In the current socioeconomic context, companies must work together. Interoperability, which is the action to work together through systems is an unconditional factor to do so. To work, the information shared needs to be compatible. Information can be incompatible when they’re built differently by people or systems.
Mediation goal is to manage syntactic and semantic information matching to federate information resources between partners. We speak about matching schema based on unsupervised learning methods: the process to automatically identify items semantically linked.
So our objective is to automatize this process with a general matching schema taking two information schemas build in different ways and produce a consistent one semantically understandable.
As messages are only textual, we used Natural Language Processing (NLP) methods to detect semantic compatibility between the text fields.

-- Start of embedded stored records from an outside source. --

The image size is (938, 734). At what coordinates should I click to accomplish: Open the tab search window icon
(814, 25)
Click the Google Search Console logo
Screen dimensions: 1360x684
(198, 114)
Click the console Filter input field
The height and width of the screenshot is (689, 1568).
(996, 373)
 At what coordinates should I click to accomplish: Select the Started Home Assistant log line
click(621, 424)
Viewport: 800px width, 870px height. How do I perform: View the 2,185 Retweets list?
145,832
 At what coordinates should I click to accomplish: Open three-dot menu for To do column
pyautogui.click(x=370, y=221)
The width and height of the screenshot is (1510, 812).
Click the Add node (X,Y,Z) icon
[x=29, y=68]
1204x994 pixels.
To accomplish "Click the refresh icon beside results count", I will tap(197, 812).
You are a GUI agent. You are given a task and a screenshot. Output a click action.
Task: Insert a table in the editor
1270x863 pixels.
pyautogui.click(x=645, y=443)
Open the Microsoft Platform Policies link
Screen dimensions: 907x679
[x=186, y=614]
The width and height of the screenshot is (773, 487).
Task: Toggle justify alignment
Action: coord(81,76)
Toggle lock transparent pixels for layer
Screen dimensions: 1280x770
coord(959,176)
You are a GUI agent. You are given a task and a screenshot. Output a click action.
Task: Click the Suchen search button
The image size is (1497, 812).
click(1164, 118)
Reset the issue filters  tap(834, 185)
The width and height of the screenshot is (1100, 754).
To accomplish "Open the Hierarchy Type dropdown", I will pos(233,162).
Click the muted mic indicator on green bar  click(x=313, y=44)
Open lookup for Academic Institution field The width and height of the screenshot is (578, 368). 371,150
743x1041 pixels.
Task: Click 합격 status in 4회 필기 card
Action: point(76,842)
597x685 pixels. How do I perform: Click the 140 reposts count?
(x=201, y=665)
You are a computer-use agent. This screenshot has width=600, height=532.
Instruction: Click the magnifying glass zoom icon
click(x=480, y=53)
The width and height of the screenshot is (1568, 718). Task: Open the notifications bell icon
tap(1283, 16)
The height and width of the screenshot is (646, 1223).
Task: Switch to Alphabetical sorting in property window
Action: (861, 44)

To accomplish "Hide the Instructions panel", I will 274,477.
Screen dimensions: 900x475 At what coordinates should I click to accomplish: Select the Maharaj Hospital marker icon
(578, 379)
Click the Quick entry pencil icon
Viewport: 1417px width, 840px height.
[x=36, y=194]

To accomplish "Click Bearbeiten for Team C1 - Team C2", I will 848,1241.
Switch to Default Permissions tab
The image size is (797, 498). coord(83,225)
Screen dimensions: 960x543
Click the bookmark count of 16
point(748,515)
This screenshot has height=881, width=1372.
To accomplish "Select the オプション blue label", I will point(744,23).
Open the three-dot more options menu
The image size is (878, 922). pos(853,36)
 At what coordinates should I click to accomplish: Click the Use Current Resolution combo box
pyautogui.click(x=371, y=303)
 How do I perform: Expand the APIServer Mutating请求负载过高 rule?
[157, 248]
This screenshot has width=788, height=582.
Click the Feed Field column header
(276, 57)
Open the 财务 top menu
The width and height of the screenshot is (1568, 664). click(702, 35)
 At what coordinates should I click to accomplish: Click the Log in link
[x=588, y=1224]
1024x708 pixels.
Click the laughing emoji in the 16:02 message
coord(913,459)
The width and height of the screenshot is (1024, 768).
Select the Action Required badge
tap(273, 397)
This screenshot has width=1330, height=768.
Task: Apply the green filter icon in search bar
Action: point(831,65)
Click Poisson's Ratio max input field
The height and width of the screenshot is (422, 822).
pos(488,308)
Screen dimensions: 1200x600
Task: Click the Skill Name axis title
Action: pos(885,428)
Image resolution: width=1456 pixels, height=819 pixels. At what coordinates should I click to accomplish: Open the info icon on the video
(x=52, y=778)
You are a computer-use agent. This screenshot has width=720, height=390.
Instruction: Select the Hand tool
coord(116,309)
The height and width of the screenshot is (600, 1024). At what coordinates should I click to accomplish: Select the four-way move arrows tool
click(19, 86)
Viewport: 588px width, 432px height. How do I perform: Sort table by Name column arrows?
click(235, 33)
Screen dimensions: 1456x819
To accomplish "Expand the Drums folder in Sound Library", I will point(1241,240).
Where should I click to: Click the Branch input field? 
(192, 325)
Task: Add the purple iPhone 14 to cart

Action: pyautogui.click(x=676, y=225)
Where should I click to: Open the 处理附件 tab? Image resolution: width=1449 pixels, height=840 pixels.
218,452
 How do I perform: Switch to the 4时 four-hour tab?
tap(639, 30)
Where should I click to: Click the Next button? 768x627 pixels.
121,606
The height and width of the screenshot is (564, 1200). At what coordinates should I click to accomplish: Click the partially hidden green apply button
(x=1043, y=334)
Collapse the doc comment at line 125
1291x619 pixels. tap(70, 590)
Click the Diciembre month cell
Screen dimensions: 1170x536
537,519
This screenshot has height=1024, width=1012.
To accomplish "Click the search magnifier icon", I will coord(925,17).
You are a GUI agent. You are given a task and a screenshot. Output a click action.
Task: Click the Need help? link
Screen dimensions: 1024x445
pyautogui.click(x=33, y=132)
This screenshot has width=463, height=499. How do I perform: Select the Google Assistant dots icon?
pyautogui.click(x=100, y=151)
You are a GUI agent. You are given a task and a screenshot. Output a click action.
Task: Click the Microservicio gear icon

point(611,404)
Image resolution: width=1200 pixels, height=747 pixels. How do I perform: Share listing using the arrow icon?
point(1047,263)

A mediation semantic approach for data exchange between schemas
Input parameters choice
Different parameters have to be taken into account:
- The number of similar words: words are translated in vectors into the algorithm. If there are a lot of similar words, it must be considerate as data will be close to each other (we call them neighbors).
- The acceptation threshold: it must be determined at the beginning of the algorithm. If the distance between two vectors is below this threshold, the fields can be considerate as matching, though, if the distance is above it, the match isn’t accepted.
- The top candidates to considerate at the output: It defines the number of terms to considerate when generating the matching fields. Indeed, a candidates list will be sorted during the process. This list can be exhaustive or not.
Data collection
In the mediation process, we’ll have two schemas in a similar or different format. The first step of the process will be to convert them in a common, well known and easy to manipulate format (CSV for instance).
Schema preprocessing
This is a fundamental step in the matching process. It removes data noise which negatively impact the similarity calculation model (We call “noise” the orthographic variant of a same word. It can be a spelling mistake or the plural form of a word). For this step, we applied a preprocessing which must “clean” the data. We’ve set up a process pipeline (figure 1):
- Calculation of level fields: It refers to the position of the field in the code structure.
- Special characters suppression and separation of fields in word sequences.
- Lemma recovery: The lemma is the verb infinitive and the singular masculine form of a name, an adjective or an adverb. The lemma recovery goal is to group terms which express a similar idea to show if fields are matching or not. The lemmatization considers the context of the word that has been use in and find its “common” form.
- Stop words suppression: The stop words are very frequent which don’t contribute to the comprehension. We’ve constituted a list of French and English stop word with 890 words (pronouns for instance).
- Correction of spelling mistakes: Words badly spelled can’t be lemmatized and will not be recognized by our model. To avoid this problem, we established an orthographic similarity in our solution to identify similar words and avoid silly mistakes due to spelling.
Matching schemas steps
The first step of the matching schemas is to generate a candidate list which consist in listing words candidates for each field of schema 1 and schema 2. This list will depend on the number of similar words define previously and the matching will only be applied on this list. The second step is to transform terms into vectors. The words of the two originals schemas can be in different languages, so it’s essential to translate them in a same language: a one vector space. From these data, we can build the vector matrix and calculate the average units to represent a field with a single vector. Based on this information, the algorithm will be able to see if the fields are similar or not by comparing them to the threshold determined before.
As you can observe in the figure, the closest the points are in the cloud will determine how similar are the fields.
Experimentation and results
In the table below (figure 4), we synthesize the result of our different experimentations and their evaluations. V1, V2, V3 and V4, represent our four variants according to the number of neighbors terms and the threshold we’ve configured.
- In our first experimentation, we tested our matching schemas approach on the two following schemas: Application Role Event Specification and Message Type Role Event.
- In the course of the second experimentation, we measured the benefit of our schemas matching approach in the health sector. We tested our matching schemas on two schemas named Patient Synchronization and Internal Patient Medical Data that we built manually.
- For the last experimentation, we tested the lemmatization and orthographic correction of our approach by using the same schema than in experimentation 2 without applying the lemmatization and orthographic correction.
The results of the experimentation shows that the consideration of level fields has a benefit on our approach, indeed in the course of the fields matching, the F-Mesure goes up to 83% when we defined a number of words neighbors.
The third experimentation results shows the importance of lemmatization and orthographic correction. They improved the F-Mesure by 35% and allow to cover more English and French terms.
Through experimentation 1 and 2 using V1, we noticed that with a smaller threshold than 1 (0.6) our approach still cover a large part of the fields. Moreover, the compromise we chose between the number of “neighbors” and the threshold gave better results.
In resume, we could observe the best results through our first approach which include lemmatization and orthographic correction. Though it would be interesting to explore more the type of fields and distinctive approach for the schema matching (like the top terms candidates and the kind of fields for instance).